■ **REQUIRED WORK**
1. Answer from the passage on gas in marine sediments:
(a) What depth limit defines the shallow sediment it discusses?
(b) Which group initiated the GIMS conference series, and in what year?
(c) Where and on what dates was GIMS-14 held?
2. Take the passage on gas in marine sediments further, picking up right after its final sentence.

Background
Shallow sediment (< 1000 m below the seafloor) along modern continental margins hosts enormous quantities of low molecular weight hydrocarbons (mostly methane, CH4) that exist as free (gas) bubbles, clathrates (or gas hydrates), or dissolved in water. The total amount and correct distribution of these hydrocarbons at present-day remain wildly unconstrained, principally because of current complications regarding means to detect, to quantify, and to explain. This problem only magnifies over geologic time, which necessarily forces consideration of past variations in sea level, ocean temperature, and carbon fluxes to and from the seafloor. In any case, gas in marine sediments has become an increasingly fascinating topic across a broad spectrum of geo- and bio-sciences.
The Gas in Marine Sediments (GIMS) conference series (Table 1), initiated in 1990 by the Shallow Gas Group, was intended to stimulate an awareness of shallow gas and gas-related features (e.g., seepages and pockmarks) within the wider community. GIMS meetings, held approximately every 2 years (Table 1), provide an opportunity for scientists and engineers spanning multiple disciplines to share cutting-edge knowledge in a welcoming environment. During early conferences, there was a concerted effort to foster east-west relationships by encouraging the participation of colleagues from the Eastern Bloc. This goal of facilitating interdisciplinary and international cooperation, as well as publishing key and diverse work continues. Here, we introduce the fourteenth conference (GIMS-14), held in Haifa, Israel (October 14–20, 2018), which led to some interesting papers and key ideas. A Web site for the meeting, including the program and other details, can be found at http://gims14.haifa.ac.il/.

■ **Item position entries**
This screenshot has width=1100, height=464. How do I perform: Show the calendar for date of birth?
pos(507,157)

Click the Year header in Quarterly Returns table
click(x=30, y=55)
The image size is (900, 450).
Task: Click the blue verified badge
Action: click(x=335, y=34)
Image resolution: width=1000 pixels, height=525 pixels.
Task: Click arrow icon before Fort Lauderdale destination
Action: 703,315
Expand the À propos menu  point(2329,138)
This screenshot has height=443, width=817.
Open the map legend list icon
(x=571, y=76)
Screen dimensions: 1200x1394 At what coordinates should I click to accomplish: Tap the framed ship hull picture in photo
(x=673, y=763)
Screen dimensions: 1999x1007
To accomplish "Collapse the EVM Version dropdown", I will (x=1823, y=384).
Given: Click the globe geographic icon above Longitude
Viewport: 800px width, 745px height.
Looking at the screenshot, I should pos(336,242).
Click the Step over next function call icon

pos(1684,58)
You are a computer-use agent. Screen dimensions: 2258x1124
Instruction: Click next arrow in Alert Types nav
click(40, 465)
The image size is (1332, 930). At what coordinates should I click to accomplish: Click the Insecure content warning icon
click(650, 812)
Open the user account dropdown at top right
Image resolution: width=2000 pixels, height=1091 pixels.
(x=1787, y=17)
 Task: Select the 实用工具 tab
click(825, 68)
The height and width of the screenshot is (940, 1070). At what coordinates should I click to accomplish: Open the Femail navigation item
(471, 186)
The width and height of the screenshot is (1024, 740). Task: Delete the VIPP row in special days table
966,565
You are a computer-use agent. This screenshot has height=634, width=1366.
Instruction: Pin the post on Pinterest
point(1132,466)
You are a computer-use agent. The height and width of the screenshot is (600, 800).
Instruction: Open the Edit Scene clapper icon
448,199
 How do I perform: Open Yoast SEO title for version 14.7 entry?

■ **IN RESPONSE**
1.
(a) Less than 1000 m below the seafloor.
(b) The Shallow Gas Group, in 1990.
(c) Haifa, Israel, October 14–20, 2018.

2.
Rationale for a Haifa meeting
At the end of GIMS-13 in Tromsø, Haifa was proposed and selected as the location for GIMS-14. To an outsider unfamiliar with the history, the Mediterranean coast of northern Israel probably seems about as odd for an international conference on gas in marine sediment as the Norwegian Arctic. However, the choice was strategic. Obviously, the region has a long historical interest in oceanography, where many introductory textbooks begin with the Phoenicians. In the last 15 years, though, the Leon Charney School of Marine Sciences at the University of Haifa has rapidly become a recognized institute for oceanographic studies, and world-class gas fields (e.g., Tamar and Leviathan) were discovered and developed offshore Israel. Indeed, these gas fields have changed the economy and energy usage in Israel considerably.
Like several past meetings in the series, GIMS-14 was relatively small (83 participants) but with a diverse group of individuals spanning 15 country affiliations and a wide range of interests (Fig. 1). Also consistent with past GIMS conferences, about 50% of the participants were students.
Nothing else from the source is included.